Modelling and validation of VIP neuropeptide binding to the CRTH2

Eosinophilic esophagitis (EoE) is a chronic, immune-mediated inflammatory condition of the esophagus, characterized by eosinophilic infiltration driven by a T-helper type-2 (Th2) immune response. Key cytokines (IL-4, IL-5, IL-13) facilitate eosinophil recruitment, survival and activation, while prostaglandin D2 (PGD₂) signaling via CRTH2 promotes eosinophil chemotaxis. Experimental studies suggest a functional association between Vasoactive Intestinal Peptide (VIP) and CRTH2, where VIP may upregulate CRTH2 expression and enhance eosinophil migration. However, the precise molecular basis of this interaction, particularly the physical binding interface, remains unclear. This thesis aims to explore the structural basis of the VIP-CRTH2 interaction using advanced in silico approaches. Structural characterization of full-length and N-terminal truncated CRTH2 variants via CAVER 3.0 revealed the N-terminal lid as a critical steric gate, suggesting partial VIP unfolding for entry.
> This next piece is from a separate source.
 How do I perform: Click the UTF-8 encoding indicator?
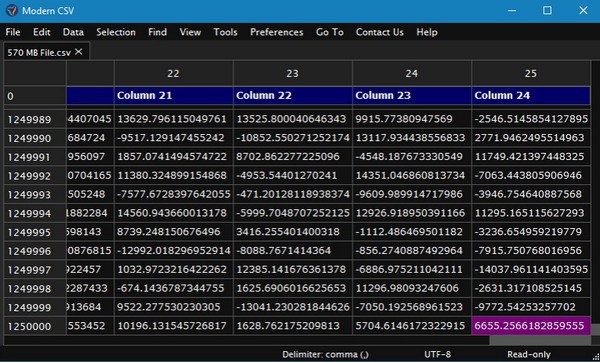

Molecular docking simulations of VIP-CRTH2 complexes using PyRosetta consistently indicated shallow, peripheral VIP-CRTH2 interactions, primarily at the extracellular surface, without deep pocket engagement. AlphaFold3-based structure prediction models with subsequent contact analysis via RING 4.0 showed consistent interaction signals, with the polar sub-pocket being interaction-dense due to hydrogen bonds and ionic interactions. However, moderate interface confidence (ipTM < 0.6) and a prevalence of van der waals over strong polar interactions, alongside AlphaFold3's N-terminal VIP preference, suggest limitations in capturing specific polar interactions and raise concerns about specificity. This work establishes a structural foundation and insights for future Molecular Dynamic studies and alternative docking simulations with CABS-dock of the VIP-CRTH2 interaction.